Вот в этой ситуации как реакция на нее возникло представление о литературе как прежде всего о правде – о фактической правде, о сообщении фактов, об информации. Эту – уже литературную – политику повел «Новый мир», и не без удач. Постараемся говорить не только о неурядицах колхозной жизни, но и о бытовой правде.
И. Т. : Таков весь Юрий Трифонов, к примеру.
Б. П. : Трифонов много сложнее, его нельзя сводить к бытовухе. Он в условиях цензуры не избегал цензуры, а играл с ней, и сделал из этой игры новую художественную форму. В специальном замалчивании фактов, как бы выведении их за скобку была художественная игра, выдумка. Самый поразительный пример, по-моему, даже не знаменитый «Дом на набережной», а куда менее запомнившаяся повесть «Время и место». Там действие происходит во время похорон Сталина, и это читателю ясно, но при этом об этих похоронах ни разу не говорится.

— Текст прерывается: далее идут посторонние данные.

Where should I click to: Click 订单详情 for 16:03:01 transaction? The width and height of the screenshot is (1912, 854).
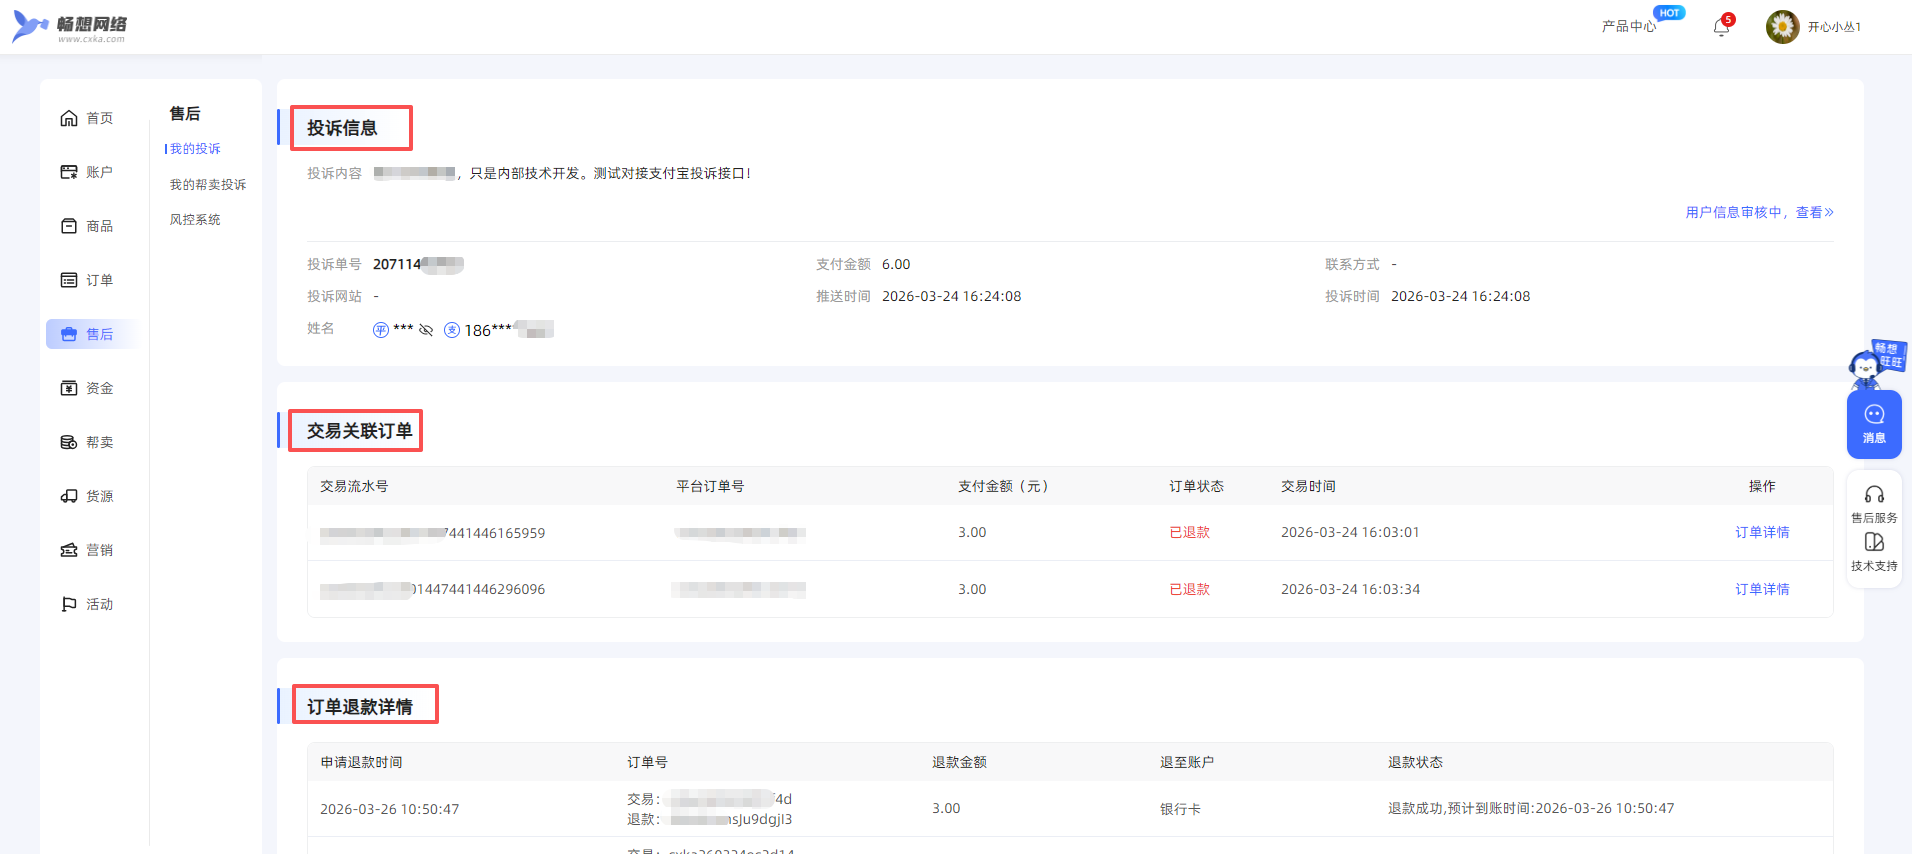click(1761, 532)
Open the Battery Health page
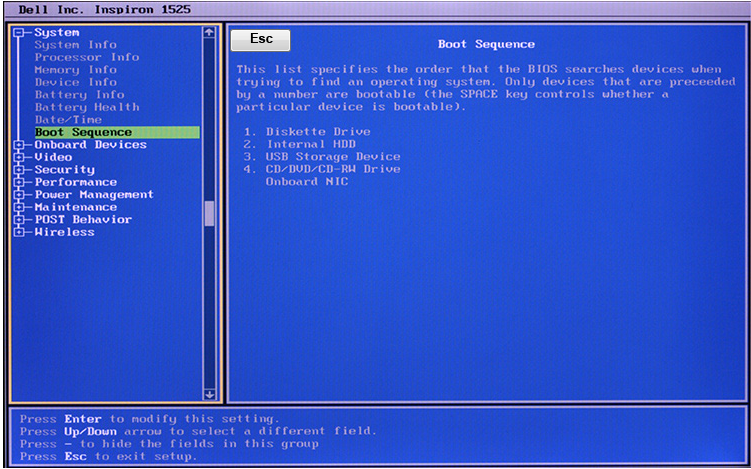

И. Т. : Я хочу остановиться на вашей мысли, что для художества Солженицына характерна эта – общая у него с Шаламовым – установка на отождествление литературы с фактическим материалом, то есть с правдой. Потребность знать и говорить правду как нравственная позиция, усвояемая в литературе. Задача литературы как открытие новых, ранее скрывавшихся фактов реальной жизни. Правда нравственная и правда художественная – так можно сформулировать эту тему в самом общем виде. Как это проявляется в случае Солженицына?
Б. П. : Да, пожалуй, тут не об одном Солженицыне нужно говорить, и не о Солженицыне в связке с Шаламовым, а о судьбе литературы, вообще художества в наше время. И наше время – не только советско-сталинское, но двадцатый век вообще имея в виду, с его мировыми войнами и тоталитарными диктатурами. И тут, конечно, первостепенно важна формула Теодора Адорно: можно ли после Освенцима писать стихи? Эстетическая игра, без которой не существует искусства, делается чем-то безнравственным. Литература в век Освенцима – это, прежде всего, если не единственным образом, литература о самом Освенциме. Или ГУЛАГе. А это как раз то, что говорил Шаламов. Да ведь и Лев Толстой, которого он поторопился осудить, тоже приходил к сходным мыслям, да и Гоголь уже. Поздний шедевр Толстого «Хаджи Мурат» уже, в сущности, документальная проза. Или поиск им «голой прозы», вне художественных завитушек, – тут примером будет «Фальшивый купон».
И. Т. : Вспомним и народные рассказы Толстого, которые у Солженицына в «Раковом корпусе» читает один из персонажей.
Б. П. : Но при этом в своем поиске голой фактической правды Солженицын создает именно художественный шедевр, которым и входит в мировую славу, – «Один день Ивана Денисовича». Это абсолютная удача. Единственная в своем роде вещь – не только во всей литературе, но и у самого Солженицына, – удача, которой он уже не мог повторить. Да и не надо. Человек, написавший «Ивана Денисовича», может дальше писать что угодно – его не убудет.
В «Иване Денисовиче» нет ни одного лишнего, ненужного, не играющего слова. Это абсолютное словесное построение, то есть явление уже, в сущности, не прозы, а поэзии. Я бы так ее и определил – поэма, как Гоголь определял «Мертвые души».
Я вот что сейчас подумал. Хочется дать цитату из «Ивана Денисовича» – и нельзя: эта вещь существует только целиком. В русской литературе есть только один пример такого рода – это «Горе от ума». Она, как известно, вся разошлась на цитаты, на пословицы. Я как-то с карандашом подсчитал, сколько словесных выражений в «Горе» стало пословицами: насчитал девяносто шесть. Это при небольшом объеме вещи. «Иван Денисович» тоже небольшой, и тоже сколько угодно в нем таких навечно запоминающихся речений.
И. Т. : Например: «Неуж и солнце ихим декретам подчиняется?» Или: «Есть ты, Господи, на небе: долго молчишь, да крепко бьешь».